Mr. Layard calls this dialect “Bêche-le-mar English;” that being, apparently, the name by which the patois is known at Nouméa. Bêche de mer is the Holothuria edulis or “sea-slug,” beloved of the Chinese, who make soup of it. Its collection gives employment to many “beach-combers” and crews of vessels, who speak the language in question; whence its name. But Walter Coote, in his “Wanderings South and West” (London, 1882), gives several specimens of it as “Sandal-wood.” Now a rose by any name may smell as sweet; but when we can have a name which is sweetly scented by association, it is as well to give it preference.

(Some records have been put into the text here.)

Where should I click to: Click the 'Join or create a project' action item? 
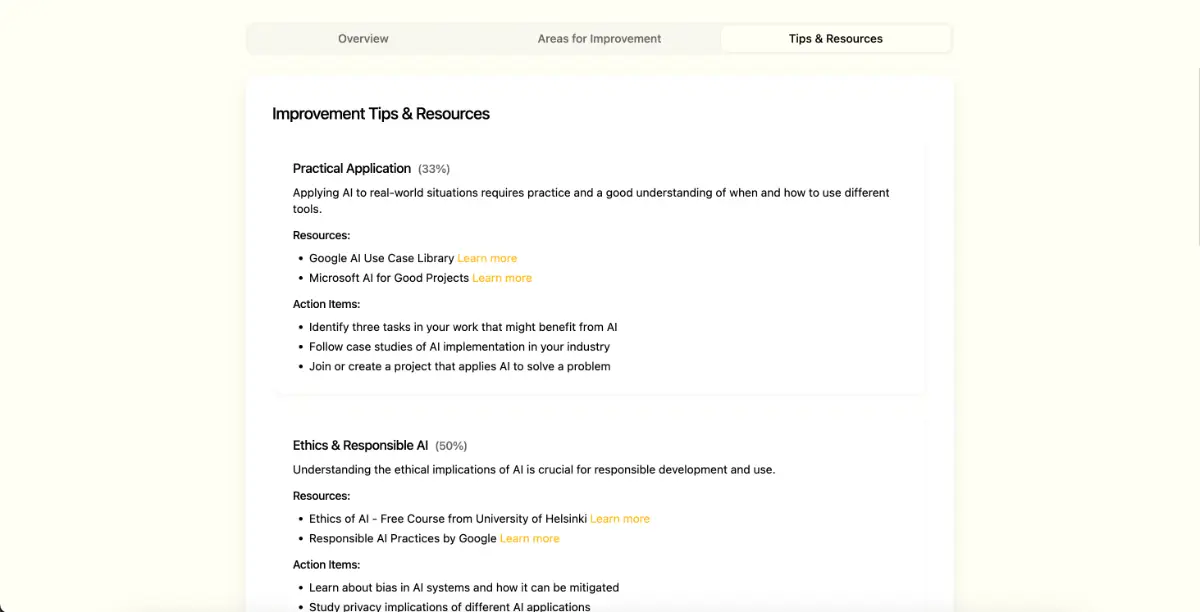(459, 367)
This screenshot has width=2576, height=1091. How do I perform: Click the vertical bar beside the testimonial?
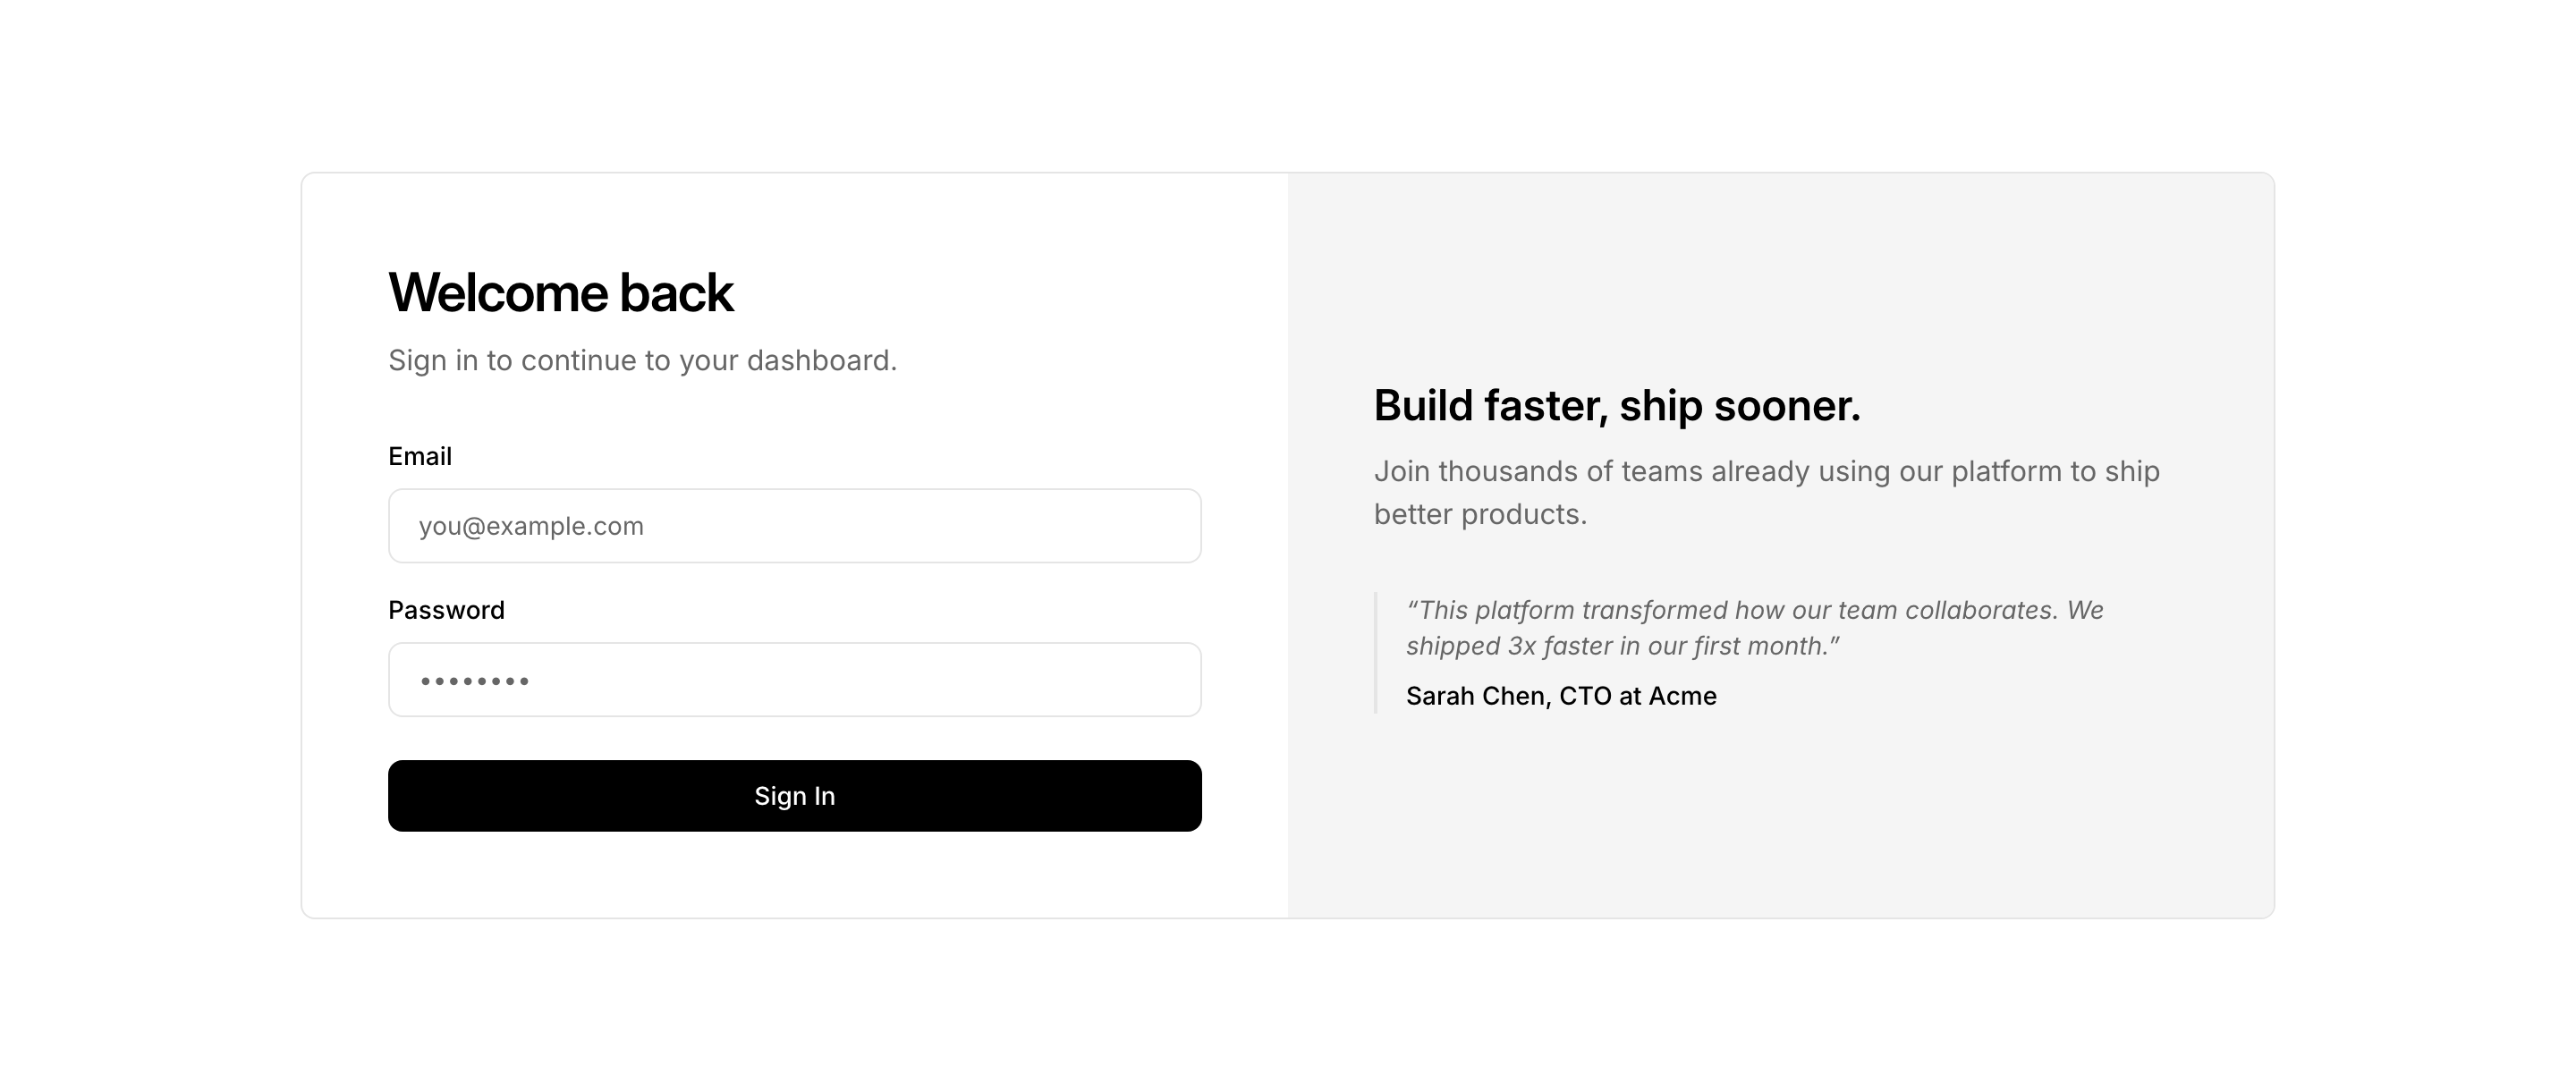1376,653
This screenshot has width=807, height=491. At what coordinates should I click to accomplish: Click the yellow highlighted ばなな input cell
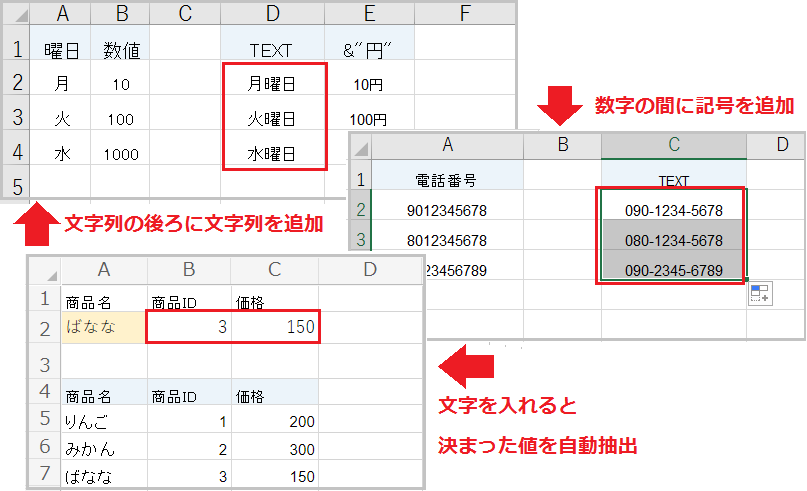point(103,326)
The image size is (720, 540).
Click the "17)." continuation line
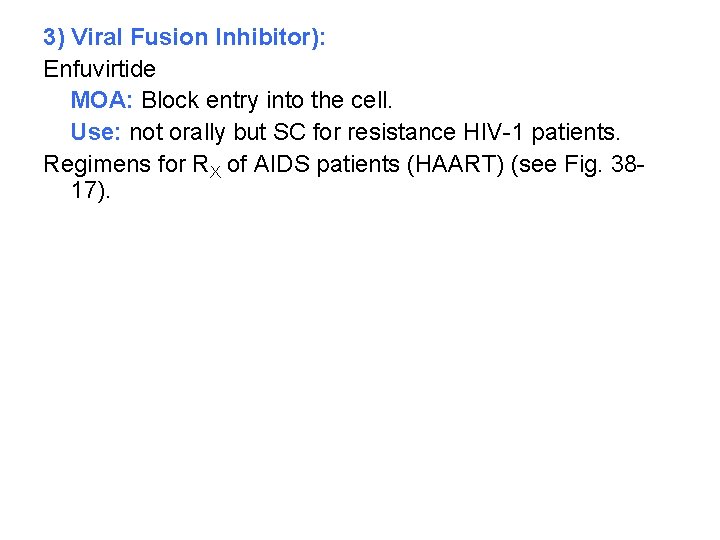pos(91,189)
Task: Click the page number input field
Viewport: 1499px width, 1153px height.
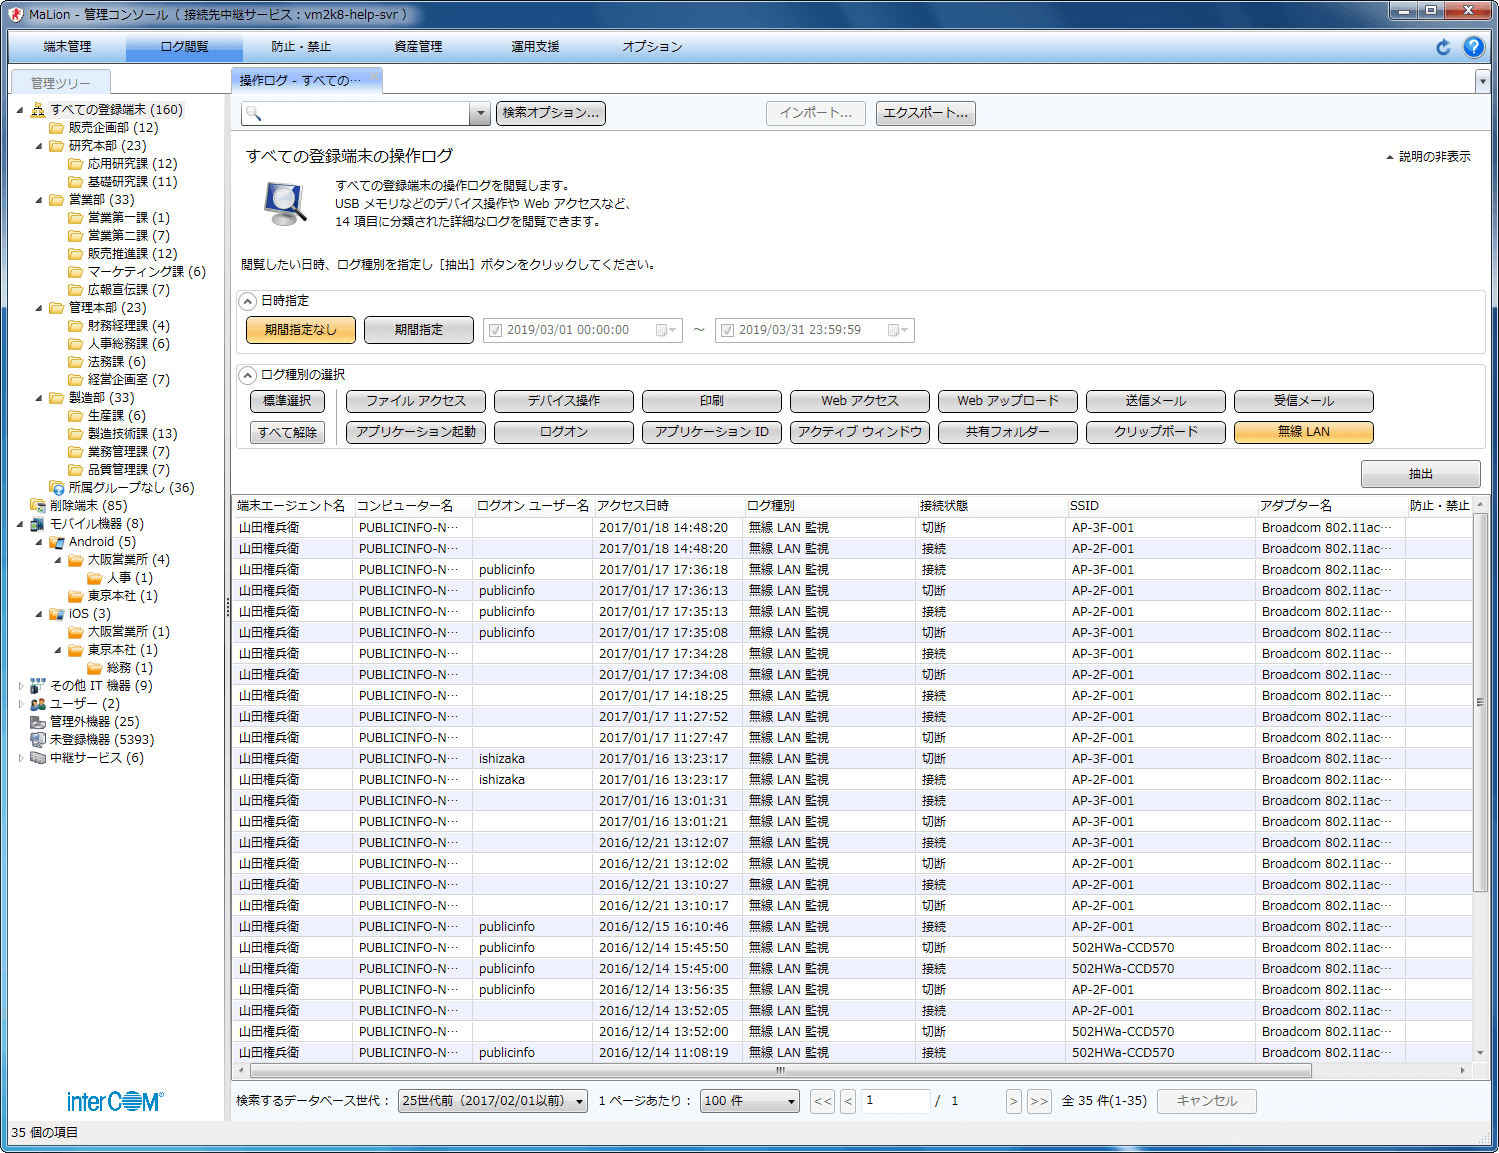Action: click(895, 1101)
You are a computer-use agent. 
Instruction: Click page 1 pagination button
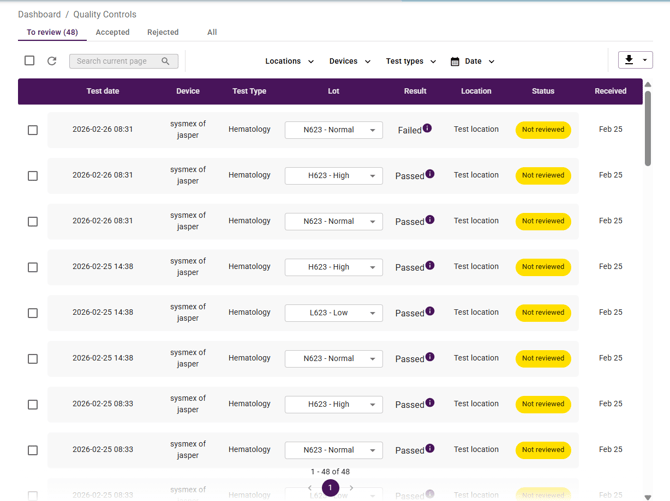tap(330, 488)
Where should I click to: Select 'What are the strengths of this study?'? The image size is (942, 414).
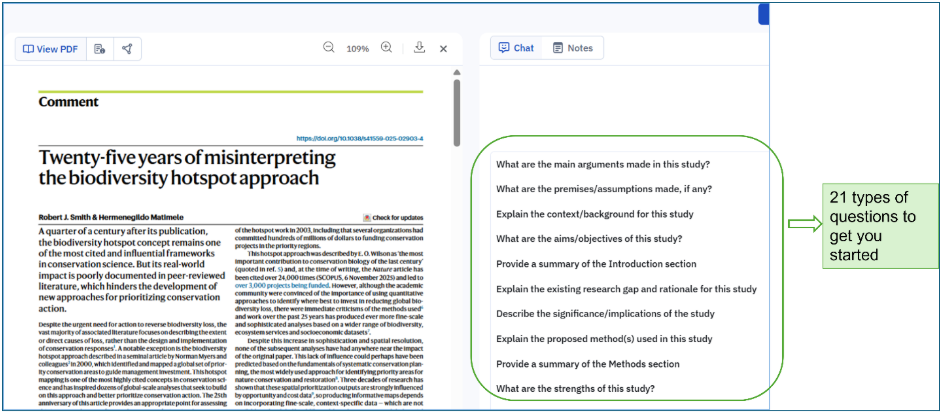point(575,388)
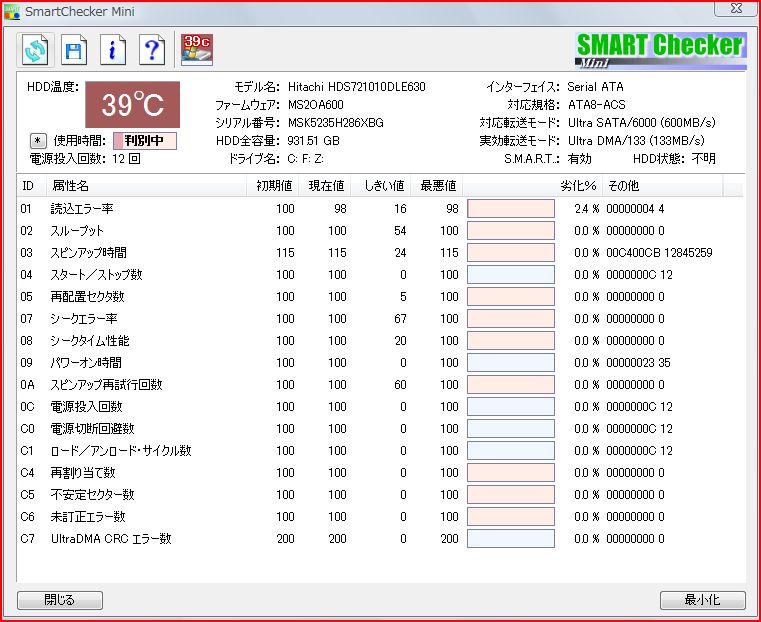The height and width of the screenshot is (622, 761).
Task: Select the 読込エラー率 attribute row
Action: tap(82, 209)
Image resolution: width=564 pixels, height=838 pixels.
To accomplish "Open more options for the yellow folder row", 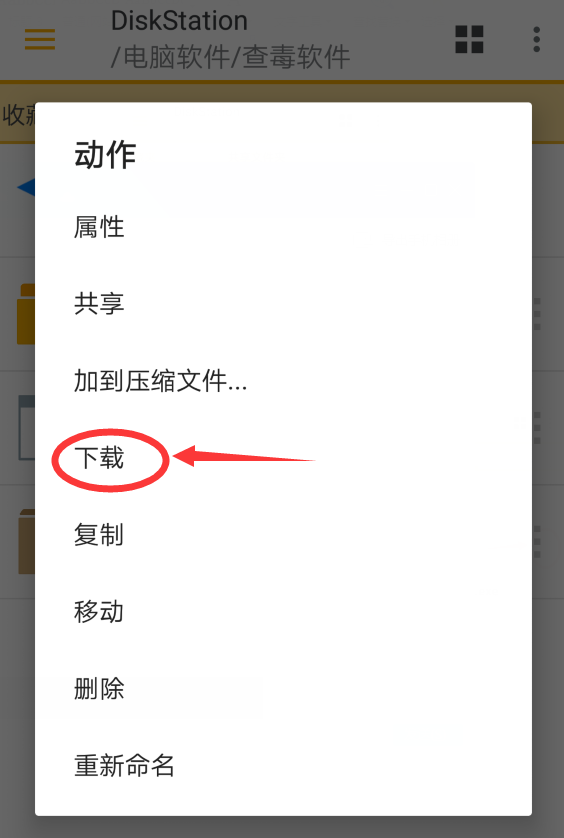I will coord(537,314).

Plainly enough, Sandal-wood English is Chinese Pidgin simplified and adapted to another kind of grammar than that which is becoming known as the Sinical. In Chinese, as it is a root language, a noun is distinguished from a verb or pronoun by a prefix equivalent to “thing” or “piece:” that is, “piece” as a representative specimen, not a fragment. Hence “one piecee man,” “one piecee goods,” or “one piecee plitty gal.” In Sandal-wood we have for the noun-sign “feller” or “fellow”—that is, a distinct personality—to express the same idea. This and other characteristics of the dialect are set forth in the following extract, which embodies the adventures of an unfortunate South Sea Islander who had been “blackbirded:”—
Me speakee English. My name belong Black John. Me been Porter Mackai; too muchee wark, my word! Me no sleep all er time—plenty wark. Big-fellow wind he come, me plenty sick, my word! Me no likee Porter Mackai; plenty sugar he stop (is there), me carry him plenty time. Me get one feller bokus (one box or chest), one feller gun, plenty tambacca. Me stop three-feller year—my word! too muchee wark! me no sleep; me carry sugar, my word! Me no likee him. Now you give me tambacca. You come England (i.e., “you are from England”). Me savvy England; plenty far. Good fellar man he belong England—fellar man he belong Porter Mackai he no good.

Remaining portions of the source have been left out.